And, the novel is set in Mercury–the planet, that is. This is the other particularly odd feature of The Worm Ouroboros. A little martlet summons a reader from his English study late at night, and transports him to another planet by means of:
A chariot coloured like the halo about the moon waited by the window, poised in air, harnessed to a strange steed. A horse it seemed, but winged like an eagle, and its fore-legs feathered and armed with eagle’s claws instead of hooves.
One might be tempted to think that the reader is dreaming, for it the whole scene is wispy and ethereal. But it is not a dream:
The little martlet, alighting on his shoulder, laughed in his ear. “Child of earth,” she said, “dost think we are here in dreamland?”
He answered nothing, and she said, “This is no dream. Thou, first of the children of men, art come to Mercury, where thou and I will journey up and down for a season to show thee the lands and oceans, the forests, plains, and ancient mountains, cities and palaces of this world, Mercury, and the doings of them that dwell therein. But here thou canst not handle aught, neither make the folk ware of thee, not though thou shout thy throat hoarse. For thou and I walk here impalpable and invisible, as it were two dreams walking.
It is quite the adventure. Some sort of mechanism is needed to get into Fairyland. This might be the crossing of a threshold (called a temenos), or the use of a magic item (like J.K. Rowling’s portkey or C.S. Lewis’ wardrobe). It can also happen through the influence of a guide–a technique that goes back to Jewish apocalypse, where an angelic figure shows the prophet heaven and earth in all its majesty and mystery.
What is surprising about The Worm Ouroboros, however, is that this mechanism is quickly dropped. The martlet trains the reader to see Mercury with his earthly eyes, and then the story precedes naturally on its own. Earth and the reader slip into the background, and the entire adventure is told from a God’s-eye view of Mercury and its great lords and adventurers. There are even times when they call their world “earth” or “middle earth”–we should probably think of Midgard, the German mythological universe. At the story’s end, we do not return to the English reader and his little guide. All memory of the set up is forgotten, and we end with a knock on the door of the lords of Demonland.
E.R. Eddison has so carefully constructed this novel. It is high fantasy that sets the stage for an entire century of world-builders, including Tolkien and Lewis. Why, then, is this seemingly artificial construct taken up and then left loose in the end? Why is the scene set in Mercury at all, and not in some parallel Fairyland as in George MacDonald or Edmund Spenser?

## Extracted records
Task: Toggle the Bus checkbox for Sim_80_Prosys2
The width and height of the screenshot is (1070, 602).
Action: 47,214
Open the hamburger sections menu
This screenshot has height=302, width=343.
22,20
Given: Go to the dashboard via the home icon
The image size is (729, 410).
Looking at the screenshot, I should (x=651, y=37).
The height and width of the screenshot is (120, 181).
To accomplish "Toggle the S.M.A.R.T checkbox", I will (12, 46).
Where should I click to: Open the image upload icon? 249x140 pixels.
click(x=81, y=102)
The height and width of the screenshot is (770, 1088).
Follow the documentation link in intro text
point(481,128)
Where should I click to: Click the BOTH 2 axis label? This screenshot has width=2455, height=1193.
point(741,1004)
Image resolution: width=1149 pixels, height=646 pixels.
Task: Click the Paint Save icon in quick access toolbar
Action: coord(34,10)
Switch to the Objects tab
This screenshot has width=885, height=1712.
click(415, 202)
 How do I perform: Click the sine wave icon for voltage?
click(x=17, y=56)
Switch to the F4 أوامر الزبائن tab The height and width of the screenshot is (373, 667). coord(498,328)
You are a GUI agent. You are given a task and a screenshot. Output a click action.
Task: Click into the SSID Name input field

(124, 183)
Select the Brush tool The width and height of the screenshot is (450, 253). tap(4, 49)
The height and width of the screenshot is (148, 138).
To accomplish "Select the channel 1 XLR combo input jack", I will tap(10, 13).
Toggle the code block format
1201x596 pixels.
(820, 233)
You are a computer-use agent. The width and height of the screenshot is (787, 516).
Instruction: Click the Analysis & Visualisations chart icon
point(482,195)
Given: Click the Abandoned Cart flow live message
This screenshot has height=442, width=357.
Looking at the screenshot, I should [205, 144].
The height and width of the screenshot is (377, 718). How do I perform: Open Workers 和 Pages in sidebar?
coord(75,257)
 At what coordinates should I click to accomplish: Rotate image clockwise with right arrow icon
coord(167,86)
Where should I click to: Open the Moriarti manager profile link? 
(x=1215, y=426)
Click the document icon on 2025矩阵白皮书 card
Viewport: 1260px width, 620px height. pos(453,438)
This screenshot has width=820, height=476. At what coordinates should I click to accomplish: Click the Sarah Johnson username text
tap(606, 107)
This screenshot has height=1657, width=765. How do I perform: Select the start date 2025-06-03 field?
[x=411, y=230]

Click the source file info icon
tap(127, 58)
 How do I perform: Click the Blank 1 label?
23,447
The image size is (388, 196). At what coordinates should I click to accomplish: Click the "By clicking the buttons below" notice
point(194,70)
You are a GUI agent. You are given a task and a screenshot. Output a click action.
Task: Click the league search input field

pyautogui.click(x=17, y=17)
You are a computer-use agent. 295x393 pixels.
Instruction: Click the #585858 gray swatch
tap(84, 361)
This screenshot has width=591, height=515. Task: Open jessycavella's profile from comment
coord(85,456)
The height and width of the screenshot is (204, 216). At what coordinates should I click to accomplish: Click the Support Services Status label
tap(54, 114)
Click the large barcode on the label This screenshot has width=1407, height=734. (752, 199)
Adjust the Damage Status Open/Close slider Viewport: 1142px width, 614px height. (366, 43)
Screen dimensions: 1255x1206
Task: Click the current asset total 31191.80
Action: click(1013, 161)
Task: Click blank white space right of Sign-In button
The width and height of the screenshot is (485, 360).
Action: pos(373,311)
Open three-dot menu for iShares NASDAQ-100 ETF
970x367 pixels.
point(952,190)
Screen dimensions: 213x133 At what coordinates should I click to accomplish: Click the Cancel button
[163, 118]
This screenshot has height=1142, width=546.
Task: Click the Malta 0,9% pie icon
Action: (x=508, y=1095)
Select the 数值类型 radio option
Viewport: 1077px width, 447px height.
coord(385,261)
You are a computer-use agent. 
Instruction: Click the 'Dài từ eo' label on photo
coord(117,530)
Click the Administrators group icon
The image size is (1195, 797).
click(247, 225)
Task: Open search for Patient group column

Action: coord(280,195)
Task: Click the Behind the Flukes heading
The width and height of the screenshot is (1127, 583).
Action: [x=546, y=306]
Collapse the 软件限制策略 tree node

## What is asked
How would you continue the essay on The Worm Ouroboros, starting after its final question about Mercury and Fairyland? The records have no connection to the text.

## Reply to the task
It could be that, in going to Mercury, we are meant to think of the story in mercurial terms. Michael Ward chases this idea down about the Narniad in Planet Narnia. Mercury is quicksilver: loose, changeable, impatient around the sun it its speedy orbit. Mercury is Hermes, an eloquent messenger and a trickster, a guide and a classic knave. Lyra of The Golden Compass is mercurial, as are some of the key characters in The Worm Ouroboros, including Lord Brandoch Daha of Demonland, the poet-philosopher Lord Gro, and King Gorice of Witchland.
I’m not convinced, though, that Eddison is primarily drawing on this classic device. What sufficiently complex novel doesn’t have a trickster or golden-tongued character that is tough to nail down? I think the movement to Mercury is really about looking to the night sky, and sharing the same map of the universe as the ancients did. The story begins in a garden whose trees were saplings when the Vikings last visited. We hear from a Nordic saga, and then the scene shifts through dreamland to Mercury-Fairyland. I think Mercury is really about otherness, about awe and sublimity. C.S. Lewis and J.R.R. Tolkien were caught up in that feeling of “northerness” in their formative years. It is that kind of sweeping feeling that Eddison is trying to create.
Still, one might be tempted to think that the ending is inelegant. Is our earth-rooted reader now bound to Mercury? What of his return? What does he expect to take with him back to earth in the way of moral lesson or adventurer’s tale? There is much left open.
But I have a theory about this openness. Most surprising of all, this book about adventures of fairy creatures on another world ends in a song of praise to the lords of Demonland by Queen Sophonisba (whom the Lord Juss has rescued). The poetry is “too high for mortal men,” Juss argues. What is this song? It is Sonnet XVIII by Shakespeare:
Shall I compare thee to a Summers day?
Thou art more lovely and more temperate:
Rough windes do shake the darling buds of Maie,
And Sommers lease hath all too short a date:
Sometime too hot the eye of heaven shines,
And often is his gold complexion dimm’d;
And every faire from faire some-time declines,
By chance, or natures changing course, untrim’d;
But thy eternall Sommer shall not fade
Nor loose possession of that faire thou ow’st;
Nor shall Death brag thou wander’st in his shade,
When in eternall lines to time thou grow’st;
So long as men can breath, or eyes can see,
So long lives this, and this gives life to thee.
This most famous of Shakespeare’s sonnets fits the context in that the entire novel is written in 16th-17th century English. But think about the implications. Can you think of Narnians or Hobbits or the great fantasy-world poets who speak words that were actually penned and published in human history? I don’t think this is very common, and so we should ask why great queens are quoting Shakespeare on Mercury.
The answer, I think, has to do with the archetypal. The ethics of honour and courage are different in Eddison’s Mercury, Lewis’ Narnia, Tolkien’s Middle Earth, Roger Zelazny’s Amber, or Phil Pullman’s multiverse. With Pullman, we discover that truth does not always come straight on. In Amber, characters must navigate a treacherous world using cunning and instinct. In Narnia, characters must (I think) die to self. Middle Earth is the closest of these to Demonland–large-scale epics of war and intrigue. But while Tolkien values an upside down world where the least are often the greatest, Eddison’s world values the Norse characteristics of glory in battle and nothing but reputation in the afterlife. Gondor and all Middle Earth celebrate peace for an age; the lords of Demonland mourn the loss a great enemy when Witchland finally falls.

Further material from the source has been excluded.